De igual forma, mientras los cinco sentidos básicos comunican información sobre el entorno fuera del cuerpo, la mayoría de los científicos incluyen al menos otros dos sentidos que dependen de la comunicación interna del organismo y que están a cargo del equilibrio y la conciencia de ubicación del cuerpo. Otros dirían que las sensaciones como el hambre y la sed también pueden caer dentro de esta categoría.
Un sentido podría provocar una reacción refleja instantánea, como cuando retiramos la mano de una llama incluso antes de que el cerebro determine que nos podemos quemar. Sin embargo, la mente procesa el estímulo sensorial entrante y crea nuestras percepciones, junto con los recuerdos y la comprensión.
El cerebro almacena y organiza nuestras experiencias sensoriales a fin de que podamos funcionar sin tener que aprender todo de nuevo cada día. No basta recordar estímulos anteriores, hay que clasificarlos también: necesitas comprender a grandes rasgos qué hace la manija de una puerta; de lo contrario, cada vez que te topes con una que no se ve igual, quedarás atrapado en la habitación hasta que lo descifres.
Lo mismo sucede con conceptos como “silla” o “mesa”, “caliente” o “afilado”. A lo largo de la vida, aprendemos de estas imágenes mentales para ampliar nuestra comprensión del mundo y la capacidad de funcionar en él. Para ello, es clave que usemos todos nuestros sentidos. De hecho, según el profesor Vilyanur Ramachandran, director del Centro Cerebral y de Cognición de la Universidad de California en San Diego: “La interacción intersensorial es la que abrió el camino para el desarrollo de una capacidad intelectual superior en los seres humanos”.
Los sentidos también nos mantienen a salvo. Cuando experimentamos algo fuera de las categorías conocidas, algo que no cuadra, el cerebro y los sentidos entran en estado de alerta máxima y nos preparan para lo inesperado. Están especialmente afinados para detectar cambios porque podrían significar peligro.
En última instancia, nuestros sentidos están sólidamente conectados con los centros de placer del cerebro: debemos disfrutar la vida. Eso es lo que nos impulsa a comer, beber, abrazar, enamorarnos, tener relaciones sexuales e, incluso, hacer ejercicio.

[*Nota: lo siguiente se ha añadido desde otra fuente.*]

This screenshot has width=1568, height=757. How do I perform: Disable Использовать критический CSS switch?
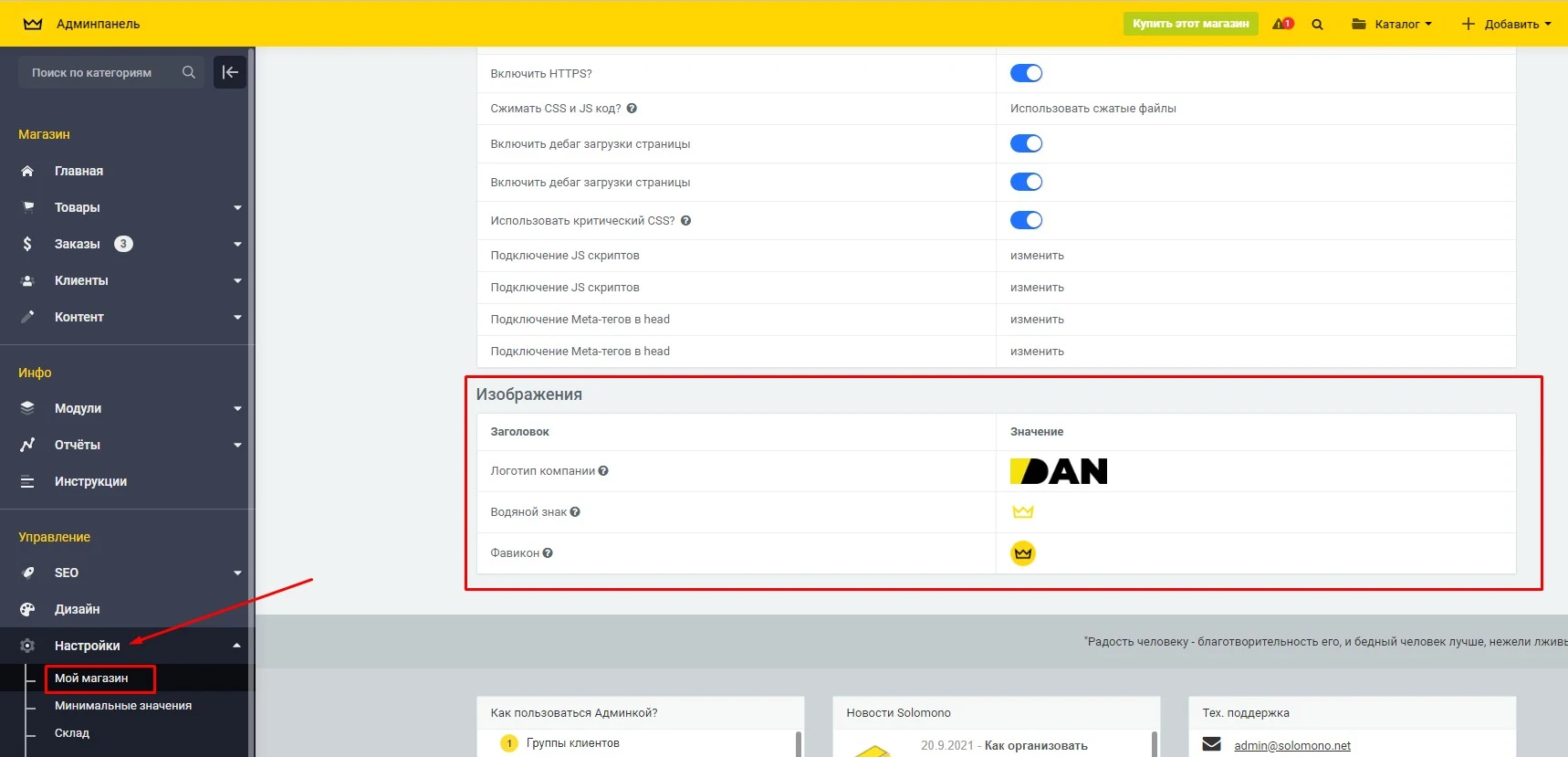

Todas estas actividades promueven la liberación de químicos en el cerebro que nos hacen sentir felicidad, satisfacción y recompensa. Estamos biológicamente programados para buscarlos porque son esenciales para nuestra supervivencia individual y como especie. Así pues, en la vida se trata de disfrutar de nuestros sentidos.
Por eso no solo trata sobre la protección de funciones útiles; también tiene que ver con agregarle sabor a la vida, apreciar la alegría que nos dan los sentidos y conservar ese placer… de por vida.